How Does This Spice Affect Fertility?
The researchers do not claim to know why they got the results that they did, but there are a few plausible theories. The relationship between pregnancy, ovulation and blood glucose is very complicated and interconnected. For a long time, doctors have known that the spice improves insulin resistance, helping people to manage blood glucose levels and avoid high blood sugar spikes.
High blood sugar can decrease the chances of a successful pregnancy, and women with polycystic ovary syndrome are often prediabetic and struggle to maintain normal blood sugar levels. Therefore, the spice may help to boost fertility by controlling blood sugar levels. Cinnamon has also been linked to lower inflammation levels, so it might help to lessen ovary irritation due to cysts.
Does Cinnamon Work for Everyone?
Currently, the only medical research done on this spice has examined how it affects women who have polycystic ovary syndrome. Therefore, they are the only known group of infertile women who have been shown to benefit from taking this supplement. However, it is somewhat possible that other types of infertility may be treated with this spice. Women with diabetes typically have issues carrying full term pregnancies because high glucose levels in early terms of pregnancy tend to cause miscarriages by preventing successful implantation. Multiple studies have found that spice supplements can increase insulin sensitivity, lowering blood glucose levels. Therefore, the spice has the potential to make it easier for pregnant women with diabetes to have successful pregnancies, but no research has definitively proven this yet.
How Much Cinnamon Should You Take to See Results?

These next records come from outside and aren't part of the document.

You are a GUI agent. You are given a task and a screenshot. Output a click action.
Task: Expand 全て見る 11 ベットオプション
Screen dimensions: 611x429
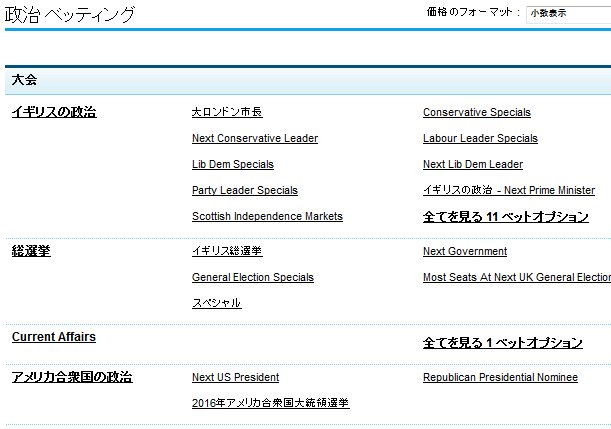pos(506,217)
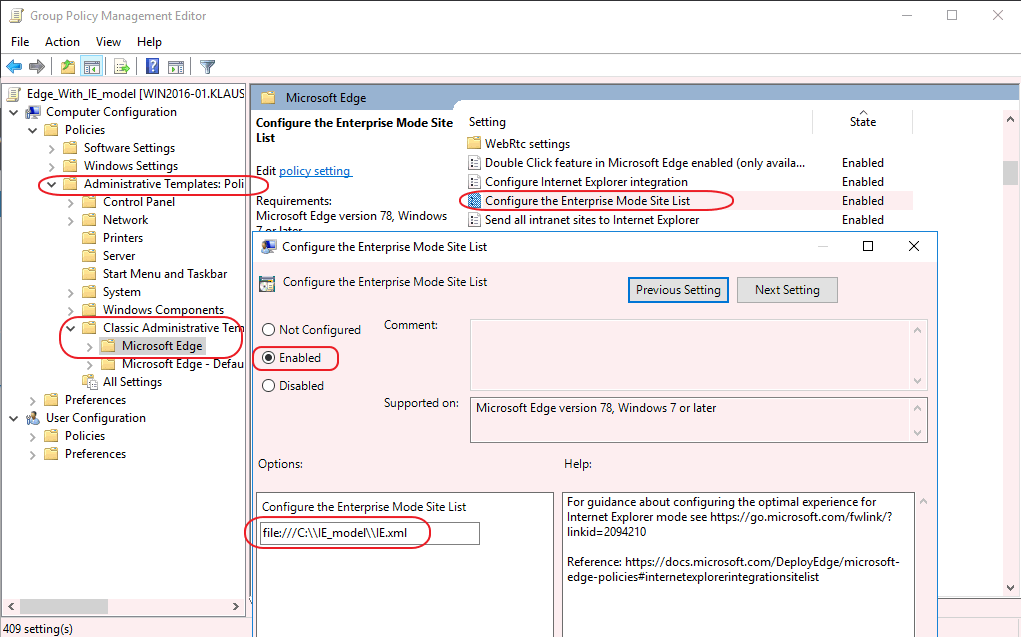The height and width of the screenshot is (637, 1021).
Task: Collapse the Classic Administrative Templates node
Action: 71,328
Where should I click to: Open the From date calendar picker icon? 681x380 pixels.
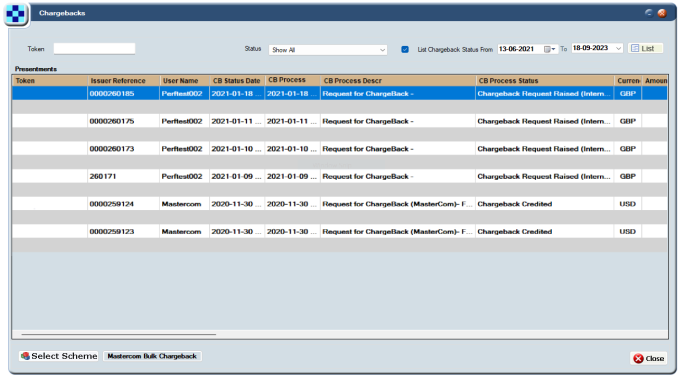(549, 49)
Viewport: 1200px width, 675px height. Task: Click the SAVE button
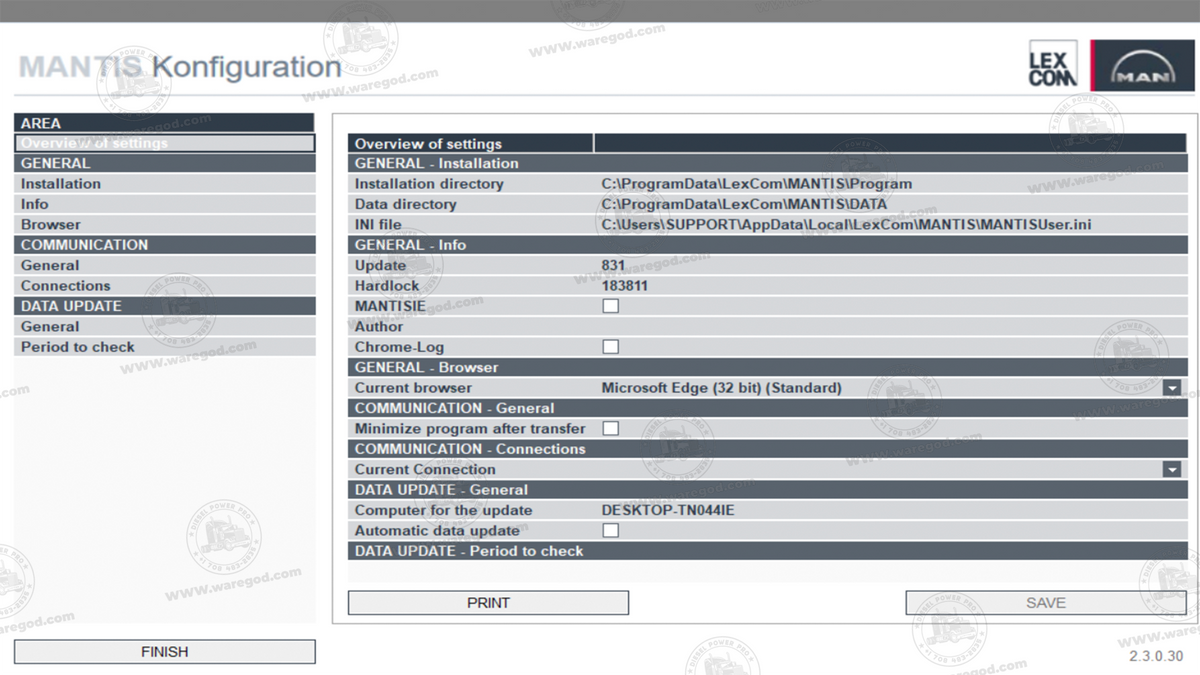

If you are interested in potentially boosting your fertility by taking this spice, there are a few things that you should keep in mind. First of all, the effects of cinnamon have only been tested on a very small group of test subjects, so you may not receive as noticeable of a benefit as one of the women in the study. However, there are no side effects to consuming the spice, so even if the potential fertility treatment does not work, it will not cause any harm. There has not been much research done on the most effective dosage, so you should stick with the amount given in the clinical trial because it showed a clear benefit. In the trial, the women took a supplement that contained 1,500 milligrams of cinnamon each day for six months.